Aim of the exercise:
Rewrite every line of the material below, putting "Locate" wherever "Find the location of" appears and leaving everything else unchanged.

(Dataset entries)
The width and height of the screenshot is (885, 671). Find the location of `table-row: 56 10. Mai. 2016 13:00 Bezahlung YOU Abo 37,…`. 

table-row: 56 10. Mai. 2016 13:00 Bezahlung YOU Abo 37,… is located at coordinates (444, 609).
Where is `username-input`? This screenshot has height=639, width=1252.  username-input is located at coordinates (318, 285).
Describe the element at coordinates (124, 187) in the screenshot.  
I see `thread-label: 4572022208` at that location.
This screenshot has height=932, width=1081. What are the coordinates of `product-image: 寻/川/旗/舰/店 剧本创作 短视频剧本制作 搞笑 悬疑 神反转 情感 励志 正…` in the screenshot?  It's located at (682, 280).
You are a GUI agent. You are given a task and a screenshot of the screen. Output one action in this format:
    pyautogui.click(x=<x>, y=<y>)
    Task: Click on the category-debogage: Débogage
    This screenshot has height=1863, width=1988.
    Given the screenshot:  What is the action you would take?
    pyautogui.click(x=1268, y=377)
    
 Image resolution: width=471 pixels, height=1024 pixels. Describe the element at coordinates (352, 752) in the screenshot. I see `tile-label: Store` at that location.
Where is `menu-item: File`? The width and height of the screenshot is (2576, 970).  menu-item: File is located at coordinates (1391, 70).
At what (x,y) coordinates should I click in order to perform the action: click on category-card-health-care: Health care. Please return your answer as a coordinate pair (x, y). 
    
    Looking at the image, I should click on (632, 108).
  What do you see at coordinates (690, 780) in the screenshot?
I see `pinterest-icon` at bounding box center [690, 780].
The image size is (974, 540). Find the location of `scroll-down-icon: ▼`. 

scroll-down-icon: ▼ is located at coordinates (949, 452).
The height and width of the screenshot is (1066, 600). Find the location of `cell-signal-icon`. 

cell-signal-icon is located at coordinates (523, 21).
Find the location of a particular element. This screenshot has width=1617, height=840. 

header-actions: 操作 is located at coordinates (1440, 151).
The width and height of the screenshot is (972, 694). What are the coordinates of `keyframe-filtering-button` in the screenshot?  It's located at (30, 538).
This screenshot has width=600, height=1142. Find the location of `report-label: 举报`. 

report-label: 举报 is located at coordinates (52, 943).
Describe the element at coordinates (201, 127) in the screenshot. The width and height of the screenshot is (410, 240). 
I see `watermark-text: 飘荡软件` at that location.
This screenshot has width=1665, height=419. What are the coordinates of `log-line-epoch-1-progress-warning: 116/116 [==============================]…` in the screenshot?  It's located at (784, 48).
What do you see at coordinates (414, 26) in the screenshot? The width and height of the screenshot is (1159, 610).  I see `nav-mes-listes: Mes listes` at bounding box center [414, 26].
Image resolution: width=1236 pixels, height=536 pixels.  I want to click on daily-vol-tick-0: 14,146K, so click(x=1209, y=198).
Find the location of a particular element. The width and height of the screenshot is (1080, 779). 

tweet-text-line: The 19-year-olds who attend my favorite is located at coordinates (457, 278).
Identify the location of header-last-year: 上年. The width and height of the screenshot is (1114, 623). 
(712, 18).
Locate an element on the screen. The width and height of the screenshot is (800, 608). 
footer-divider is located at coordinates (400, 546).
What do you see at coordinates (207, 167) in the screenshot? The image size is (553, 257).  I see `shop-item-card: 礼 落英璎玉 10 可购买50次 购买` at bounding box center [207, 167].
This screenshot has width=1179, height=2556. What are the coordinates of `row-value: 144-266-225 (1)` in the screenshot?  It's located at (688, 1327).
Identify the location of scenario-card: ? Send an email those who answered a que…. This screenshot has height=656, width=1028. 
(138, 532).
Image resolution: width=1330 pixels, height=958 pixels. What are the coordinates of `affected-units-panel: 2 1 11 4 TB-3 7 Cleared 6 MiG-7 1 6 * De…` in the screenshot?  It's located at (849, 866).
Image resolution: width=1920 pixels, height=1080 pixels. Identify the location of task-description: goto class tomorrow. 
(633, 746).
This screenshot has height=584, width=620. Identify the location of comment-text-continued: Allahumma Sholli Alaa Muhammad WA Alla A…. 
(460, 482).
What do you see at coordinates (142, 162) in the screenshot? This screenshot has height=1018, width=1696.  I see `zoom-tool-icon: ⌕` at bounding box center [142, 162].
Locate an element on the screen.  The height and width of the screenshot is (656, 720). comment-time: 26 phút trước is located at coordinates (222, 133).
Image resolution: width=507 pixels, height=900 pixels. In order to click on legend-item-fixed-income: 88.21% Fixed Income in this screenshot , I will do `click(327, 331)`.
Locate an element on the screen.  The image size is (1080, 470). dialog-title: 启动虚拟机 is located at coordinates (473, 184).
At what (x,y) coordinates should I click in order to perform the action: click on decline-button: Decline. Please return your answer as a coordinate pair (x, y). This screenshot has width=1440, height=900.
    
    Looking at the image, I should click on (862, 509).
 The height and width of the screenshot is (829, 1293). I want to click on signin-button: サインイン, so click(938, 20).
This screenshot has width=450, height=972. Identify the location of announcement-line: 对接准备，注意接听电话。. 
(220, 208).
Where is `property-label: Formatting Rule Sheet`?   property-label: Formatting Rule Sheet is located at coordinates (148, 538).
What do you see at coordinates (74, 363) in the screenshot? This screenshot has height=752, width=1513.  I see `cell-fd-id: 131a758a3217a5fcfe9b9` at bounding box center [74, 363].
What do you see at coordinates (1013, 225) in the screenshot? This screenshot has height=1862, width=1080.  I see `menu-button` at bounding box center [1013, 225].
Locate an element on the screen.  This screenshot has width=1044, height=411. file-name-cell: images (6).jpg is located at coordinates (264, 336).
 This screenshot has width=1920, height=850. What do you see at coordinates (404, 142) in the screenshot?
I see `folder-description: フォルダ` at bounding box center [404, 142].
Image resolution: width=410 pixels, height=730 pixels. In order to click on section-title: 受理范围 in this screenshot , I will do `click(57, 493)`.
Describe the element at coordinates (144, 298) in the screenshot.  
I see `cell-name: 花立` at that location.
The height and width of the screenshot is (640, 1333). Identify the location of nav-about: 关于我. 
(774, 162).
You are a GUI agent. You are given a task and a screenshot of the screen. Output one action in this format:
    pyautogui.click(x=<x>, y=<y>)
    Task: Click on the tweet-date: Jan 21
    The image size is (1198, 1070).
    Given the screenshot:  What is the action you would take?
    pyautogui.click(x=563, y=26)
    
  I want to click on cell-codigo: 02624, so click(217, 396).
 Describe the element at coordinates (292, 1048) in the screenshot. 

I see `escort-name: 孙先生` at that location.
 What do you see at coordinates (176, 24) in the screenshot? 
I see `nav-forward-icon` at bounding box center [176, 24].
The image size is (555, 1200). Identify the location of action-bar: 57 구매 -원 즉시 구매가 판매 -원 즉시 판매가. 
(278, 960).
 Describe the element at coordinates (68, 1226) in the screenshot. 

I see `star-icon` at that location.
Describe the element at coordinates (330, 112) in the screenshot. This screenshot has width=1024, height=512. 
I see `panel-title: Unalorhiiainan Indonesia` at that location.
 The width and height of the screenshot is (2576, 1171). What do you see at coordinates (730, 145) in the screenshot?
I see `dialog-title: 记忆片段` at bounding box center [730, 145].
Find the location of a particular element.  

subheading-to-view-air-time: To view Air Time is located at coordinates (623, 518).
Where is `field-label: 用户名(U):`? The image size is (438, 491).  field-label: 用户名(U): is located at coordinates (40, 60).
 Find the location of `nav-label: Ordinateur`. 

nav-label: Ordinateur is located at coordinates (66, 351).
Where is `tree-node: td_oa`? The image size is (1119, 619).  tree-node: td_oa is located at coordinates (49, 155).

Result for this task:
The width and height of the screenshot is (885, 671). Locate `table-row: 56 10. Mai. 2016 13:00 Bezahlung YOU Abo 37,…`. 

table-row: 56 10. Mai. 2016 13:00 Bezahlung YOU Abo 37,… is located at coordinates (444, 609).
Where is `username-input`? This screenshot has height=639, width=1252.  username-input is located at coordinates (318, 285).
Describe the element at coordinates (124, 187) in the screenshot.  
I see `thread-label: 4572022208` at that location.
This screenshot has height=932, width=1081. What are the coordinates of `product-image: 寻/川/旗/舰/店 剧本创作 短视频剧本制作 搞笑 悬疑 神反转 情感 励志 正…` in the screenshot?  It's located at (682, 280).
You are a GUI agent. You are given a task and a screenshot of the screen. Output one action in this format:
    pyautogui.click(x=<x>, y=<y>)
    Task: Click on the category-debogage: Débogage
    This screenshot has height=1863, width=1988.
    Given the screenshot:  What is the action you would take?
    pyautogui.click(x=1268, y=377)
    
 Image resolution: width=471 pixels, height=1024 pixels. Describe the element at coordinates (352, 752) in the screenshot. I see `tile-label: Store` at that location.
Where is `menu-item: File`? The width and height of the screenshot is (2576, 970).  menu-item: File is located at coordinates (1391, 70).
At what (x,y) coordinates should I click in order to perform the action: click on category-card-health-care: Health care. Please return your answer as a coordinate pair (x, y). 
    
    Looking at the image, I should click on (632, 108).
  What do you see at coordinates (690, 780) in the screenshot?
I see `pinterest-icon` at bounding box center [690, 780].
The image size is (974, 540). Locate `scroll-down-icon: ▼`. 

scroll-down-icon: ▼ is located at coordinates (949, 452).
The height and width of the screenshot is (1066, 600). Locate `cell-signal-icon`. 

cell-signal-icon is located at coordinates (523, 21).
Locate a particular element. This screenshot has width=1617, height=840. 

header-actions: 操作 is located at coordinates (1440, 151).
The width and height of the screenshot is (972, 694). What are the coordinates of `keyframe-filtering-button` in the screenshot?  It's located at (30, 538).
This screenshot has width=600, height=1142. Locate `report-label: 举报`. 

report-label: 举报 is located at coordinates (52, 943).
Describe the element at coordinates (201, 127) in the screenshot. The width and height of the screenshot is (410, 240). 
I see `watermark-text: 飘荡软件` at that location.
This screenshot has width=1665, height=419. What are the coordinates of `log-line-epoch-1-progress-warning: 116/116 [==============================]…` in the screenshot?  It's located at (784, 48).
What do you see at coordinates (414, 26) in the screenshot? The width and height of the screenshot is (1159, 610).  I see `nav-mes-listes: Mes listes` at bounding box center [414, 26].
Image resolution: width=1236 pixels, height=536 pixels.  I want to click on daily-vol-tick-0: 14,146K, so click(x=1209, y=198).
Locate a particular element. The width and height of the screenshot is (1080, 779). 

tweet-text-line: The 19-year-olds who attend my favorite is located at coordinates (457, 278).
Identify the location of header-last-year: 上年. The width and height of the screenshot is (1114, 623). 
(712, 18).
Locate an element on the screen. The width and height of the screenshot is (800, 608). 
footer-divider is located at coordinates (400, 546).
What do you see at coordinates (207, 167) in the screenshot? The image size is (553, 257).  I see `shop-item-card: 礼 落英璎玉 10 可购买50次 购买` at bounding box center [207, 167].
This screenshot has width=1179, height=2556. What are the coordinates of `row-value: 144-266-225 (1)` in the screenshot?  It's located at (688, 1327).
Identify the location of scenario-card: ? Send an email those who answered a que…. This screenshot has height=656, width=1028. 
(138, 532).
Image resolution: width=1330 pixels, height=958 pixels. What are the coordinates of `affected-units-panel: 2 1 11 4 TB-3 7 Cleared 6 MiG-7 1 6 * De…` in the screenshot?  It's located at (849, 866).
Image resolution: width=1920 pixels, height=1080 pixels. Identify the location of task-description: goto class tomorrow. 
(633, 746).
This screenshot has height=584, width=620. Identify the location of comment-text-continued: Allahumma Sholli Alaa Muhammad WA Alla A…. 
(460, 482).
What do you see at coordinates (142, 162) in the screenshot? This screenshot has height=1018, width=1696.  I see `zoom-tool-icon: ⌕` at bounding box center [142, 162].
Locate an element on the screen.  The height and width of the screenshot is (656, 720). comment-time: 26 phút trước is located at coordinates (222, 133).
Image resolution: width=507 pixels, height=900 pixels. In order to click on legend-item-fixed-income: 88.21% Fixed Income in this screenshot , I will do `click(327, 331)`.
Locate an element on the screen.  The image size is (1080, 470). dialog-title: 启动虚拟机 is located at coordinates (473, 184).
At what (x,y) coordinates should I click in order to perform the action: click on decline-button: Decline. Please return your answer as a coordinate pair (x, y). This screenshot has width=1440, height=900.
    
    Looking at the image, I should click on (862, 509).
 The height and width of the screenshot is (829, 1293). I want to click on signin-button: サインイン, so click(938, 20).
This screenshot has width=450, height=972. Identify the location of announcement-line: 对接准备，注意接听电话。. 
(220, 208).
Where is `property-label: Formatting Rule Sheet`?   property-label: Formatting Rule Sheet is located at coordinates (148, 538).
What do you see at coordinates (74, 363) in the screenshot? This screenshot has height=752, width=1513.  I see `cell-fd-id: 131a758a3217a5fcfe9b9` at bounding box center [74, 363].
What do you see at coordinates (1013, 225) in the screenshot? This screenshot has height=1862, width=1080.  I see `menu-button` at bounding box center [1013, 225].
Locate an element on the screen.  This screenshot has width=1044, height=411. file-name-cell: images (6).jpg is located at coordinates (264, 336).
 This screenshot has width=1920, height=850. What do you see at coordinates (404, 142) in the screenshot?
I see `folder-description: フォルダ` at bounding box center [404, 142].
Image resolution: width=410 pixels, height=730 pixels. In order to click on section-title: 受理范围 in this screenshot , I will do `click(57, 493)`.
Describe the element at coordinates (144, 298) in the screenshot.  
I see `cell-name: 花立` at that location.
The height and width of the screenshot is (640, 1333). Identify the location of nav-about: 关于我. 
(774, 162).
You are a GUI agent. You are given a task and a screenshot of the screen. Output one action in this format:
    pyautogui.click(x=<x>, y=<y>)
    Task: Click on the tweet-date: Jan 21
    The image size is (1198, 1070).
    Given the screenshot:  What is the action you would take?
    pyautogui.click(x=563, y=26)
    
  I want to click on cell-codigo: 02624, so click(217, 396).
 Describe the element at coordinates (292, 1048) in the screenshot. 

I see `escort-name: 孙先生` at that location.
 What do you see at coordinates (176, 24) in the screenshot? 
I see `nav-forward-icon` at bounding box center [176, 24].
The image size is (555, 1200). Identify the location of action-bar: 57 구매 -원 즉시 구매가 판매 -원 즉시 판매가. 
(278, 960).
 Describe the element at coordinates (68, 1226) in the screenshot. 

I see `star-icon` at that location.
Describe the element at coordinates (330, 112) in the screenshot. This screenshot has width=1024, height=512. 
I see `panel-title: Unalorhiiainan Indonesia` at that location.
 The width and height of the screenshot is (2576, 1171). What do you see at coordinates (730, 145) in the screenshot?
I see `dialog-title: 记忆片段` at bounding box center [730, 145].
Locate a particular element.  

subheading-to-view-air-time: To view Air Time is located at coordinates (623, 518).
Where is `field-label: 用户名(U):`? The image size is (438, 491).  field-label: 用户名(U): is located at coordinates (40, 60).
 Locate `nav-label: Ordinateur`. 

nav-label: Ordinateur is located at coordinates (66, 351).
Where is `tree-node: td_oa`? The image size is (1119, 619).  tree-node: td_oa is located at coordinates (49, 155).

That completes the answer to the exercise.